*What this task involves*:
Repeat every line that appears below, with nothing altered.

*Records for processing*:

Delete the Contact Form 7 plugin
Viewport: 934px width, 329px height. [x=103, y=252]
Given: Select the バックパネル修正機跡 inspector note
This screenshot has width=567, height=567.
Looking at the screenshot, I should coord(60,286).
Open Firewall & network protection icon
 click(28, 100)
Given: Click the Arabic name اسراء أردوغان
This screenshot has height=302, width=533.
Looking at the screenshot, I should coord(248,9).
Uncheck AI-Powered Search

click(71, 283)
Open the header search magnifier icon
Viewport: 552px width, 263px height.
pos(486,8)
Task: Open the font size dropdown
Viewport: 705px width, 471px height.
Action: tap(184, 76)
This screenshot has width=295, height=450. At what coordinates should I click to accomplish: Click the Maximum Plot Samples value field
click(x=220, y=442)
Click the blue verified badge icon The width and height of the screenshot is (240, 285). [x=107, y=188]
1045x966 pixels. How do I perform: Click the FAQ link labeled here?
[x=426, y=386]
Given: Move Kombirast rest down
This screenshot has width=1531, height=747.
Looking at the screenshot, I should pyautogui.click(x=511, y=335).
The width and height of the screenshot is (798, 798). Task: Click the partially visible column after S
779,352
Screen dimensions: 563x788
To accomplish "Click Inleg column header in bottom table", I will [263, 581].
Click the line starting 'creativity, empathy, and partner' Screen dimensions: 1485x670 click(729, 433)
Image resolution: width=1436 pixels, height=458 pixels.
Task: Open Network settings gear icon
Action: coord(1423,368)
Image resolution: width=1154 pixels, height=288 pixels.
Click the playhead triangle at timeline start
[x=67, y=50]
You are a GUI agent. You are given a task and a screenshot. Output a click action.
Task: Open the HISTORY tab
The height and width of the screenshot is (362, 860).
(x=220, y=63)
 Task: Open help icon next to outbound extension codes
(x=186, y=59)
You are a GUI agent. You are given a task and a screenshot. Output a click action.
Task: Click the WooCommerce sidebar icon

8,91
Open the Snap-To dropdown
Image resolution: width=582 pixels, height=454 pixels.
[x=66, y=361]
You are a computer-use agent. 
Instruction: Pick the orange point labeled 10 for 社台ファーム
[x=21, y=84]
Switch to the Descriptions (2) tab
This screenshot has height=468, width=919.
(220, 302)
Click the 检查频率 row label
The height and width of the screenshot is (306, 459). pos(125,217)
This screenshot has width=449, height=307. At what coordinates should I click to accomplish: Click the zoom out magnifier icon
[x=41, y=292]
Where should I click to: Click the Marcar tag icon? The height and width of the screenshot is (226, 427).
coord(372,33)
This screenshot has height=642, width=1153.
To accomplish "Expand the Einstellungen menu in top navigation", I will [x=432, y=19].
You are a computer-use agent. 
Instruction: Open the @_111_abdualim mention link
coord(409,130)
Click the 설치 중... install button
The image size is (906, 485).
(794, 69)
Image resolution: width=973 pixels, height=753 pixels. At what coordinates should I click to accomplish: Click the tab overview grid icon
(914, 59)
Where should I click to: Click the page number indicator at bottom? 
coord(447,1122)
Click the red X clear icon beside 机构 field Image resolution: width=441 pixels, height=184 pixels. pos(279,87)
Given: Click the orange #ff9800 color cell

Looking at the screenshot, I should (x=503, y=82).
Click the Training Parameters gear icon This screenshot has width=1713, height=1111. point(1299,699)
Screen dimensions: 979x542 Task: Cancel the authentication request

*Solution to the problem*:
Delete the Contact Form 7 plugin
Viewport: 934px width, 329px height. [x=103, y=252]
Given: Select the バックパネル修正機跡 inspector note
This screenshot has width=567, height=567.
Looking at the screenshot, I should coord(60,286).
Open Firewall & network protection icon
 click(28, 100)
Given: Click the Arabic name اسراء أردوغان
This screenshot has height=302, width=533.
Looking at the screenshot, I should coord(248,9).
Uncheck AI-Powered Search

click(71, 283)
Open the header search magnifier icon
Viewport: 552px width, 263px height.
pos(486,8)
Task: Open the font size dropdown
Viewport: 705px width, 471px height.
Action: tap(184, 76)
This screenshot has width=295, height=450. At what coordinates should I click to accomplish: Click the Maximum Plot Samples value field
click(x=220, y=442)
Click the blue verified badge icon The width and height of the screenshot is (240, 285). [x=107, y=188]
1045x966 pixels. How do I perform: Click the FAQ link labeled here?
[x=426, y=386]
Given: Move Kombirast rest down
This screenshot has width=1531, height=747.
Looking at the screenshot, I should pyautogui.click(x=511, y=335).
The width and height of the screenshot is (798, 798). Task: Click the partially visible column after S
779,352
Screen dimensions: 563x788
To accomplish "Click Inleg column header in bottom table", I will [263, 581].
Click the line starting 'creativity, empathy, and partner' Screen dimensions: 1485x670 click(729, 433)
Image resolution: width=1436 pixels, height=458 pixels.
Task: Open Network settings gear icon
Action: coord(1423,368)
Image resolution: width=1154 pixels, height=288 pixels.
Click the playhead triangle at timeline start
[x=67, y=50]
You are a GUI agent. You are given a task and a screenshot. Output a click action.
Task: Open the HISTORY tab
The height and width of the screenshot is (362, 860).
(x=220, y=63)
 Task: Open help icon next to outbound extension codes
(x=186, y=59)
You are a GUI agent. You are given a task and a screenshot. Output a click action.
Task: Click the WooCommerce sidebar icon

8,91
Open the Snap-To dropdown
Image resolution: width=582 pixels, height=454 pixels.
[x=66, y=361]
You are a computer-use agent. 
Instruction: Pick the orange point labeled 10 for 社台ファーム
[x=21, y=84]
Switch to the Descriptions (2) tab
This screenshot has height=468, width=919.
(220, 302)
Click the 检查频率 row label
The height and width of the screenshot is (306, 459). pos(125,217)
This screenshot has width=449, height=307. At what coordinates should I click to accomplish: Click the zoom out magnifier icon
[x=41, y=292]
Where should I click to: Click the Marcar tag icon? The height and width of the screenshot is (226, 427).
coord(372,33)
This screenshot has height=642, width=1153.
To accomplish "Expand the Einstellungen menu in top navigation", I will [x=432, y=19].
You are a computer-use agent. 
Instruction: Open the @_111_abdualim mention link
coord(409,130)
Click the 설치 중... install button
The image size is (906, 485).
(794, 69)
Image resolution: width=973 pixels, height=753 pixels. At what coordinates should I click to accomplish: Click the tab overview grid icon
(914, 59)
Where should I click to: Click the page number indicator at bottom? 
coord(447,1122)
Click the red X clear icon beside 机构 field Image resolution: width=441 pixels, height=184 pixels. pos(279,87)
Given: Click the orange #ff9800 color cell

Looking at the screenshot, I should (x=503, y=82).
Click the Training Parameters gear icon This screenshot has width=1713, height=1111. point(1299,699)
Screen dimensions: 979x542 Task: Cancel the authentication request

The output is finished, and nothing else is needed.